__Consigne__:
Recopiez mot pour mot les lignes situées entre celle qui contient "Click the team meeting photo thumbnail" et la fin des lignes, toutes deux incluses.
=====
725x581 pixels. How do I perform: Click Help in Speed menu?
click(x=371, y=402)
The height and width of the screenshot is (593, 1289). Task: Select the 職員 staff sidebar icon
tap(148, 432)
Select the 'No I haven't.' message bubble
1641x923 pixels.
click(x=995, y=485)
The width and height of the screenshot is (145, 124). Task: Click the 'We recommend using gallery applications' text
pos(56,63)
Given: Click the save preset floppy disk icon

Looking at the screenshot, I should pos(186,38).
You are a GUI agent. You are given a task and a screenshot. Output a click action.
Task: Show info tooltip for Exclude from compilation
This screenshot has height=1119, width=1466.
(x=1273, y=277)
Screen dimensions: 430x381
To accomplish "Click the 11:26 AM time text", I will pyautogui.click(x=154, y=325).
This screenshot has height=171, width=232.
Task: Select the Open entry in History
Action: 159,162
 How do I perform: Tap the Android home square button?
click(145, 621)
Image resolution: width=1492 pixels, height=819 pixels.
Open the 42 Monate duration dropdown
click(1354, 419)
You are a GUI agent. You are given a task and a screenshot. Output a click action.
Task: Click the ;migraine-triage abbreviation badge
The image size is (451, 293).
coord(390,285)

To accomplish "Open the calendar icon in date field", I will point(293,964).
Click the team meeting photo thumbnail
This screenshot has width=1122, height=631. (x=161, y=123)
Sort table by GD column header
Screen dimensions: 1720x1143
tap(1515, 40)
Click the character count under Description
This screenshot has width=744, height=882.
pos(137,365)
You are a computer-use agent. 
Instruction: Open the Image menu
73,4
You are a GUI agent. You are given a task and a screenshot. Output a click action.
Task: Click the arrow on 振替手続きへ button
=====
__Réponse__:
Click the team meeting photo thumbnail
This screenshot has width=1122, height=631. (x=161, y=123)
Sort table by GD column header
Screen dimensions: 1720x1143
tap(1515, 40)
Click the character count under Description
This screenshot has width=744, height=882.
pos(137,365)
You are a computer-use agent. 
Instruction: Open the Image menu
73,4
You are a GUI agent. You are given a task and a screenshot. Output a click action.
Task: Click the arrow on 振替手続きへ button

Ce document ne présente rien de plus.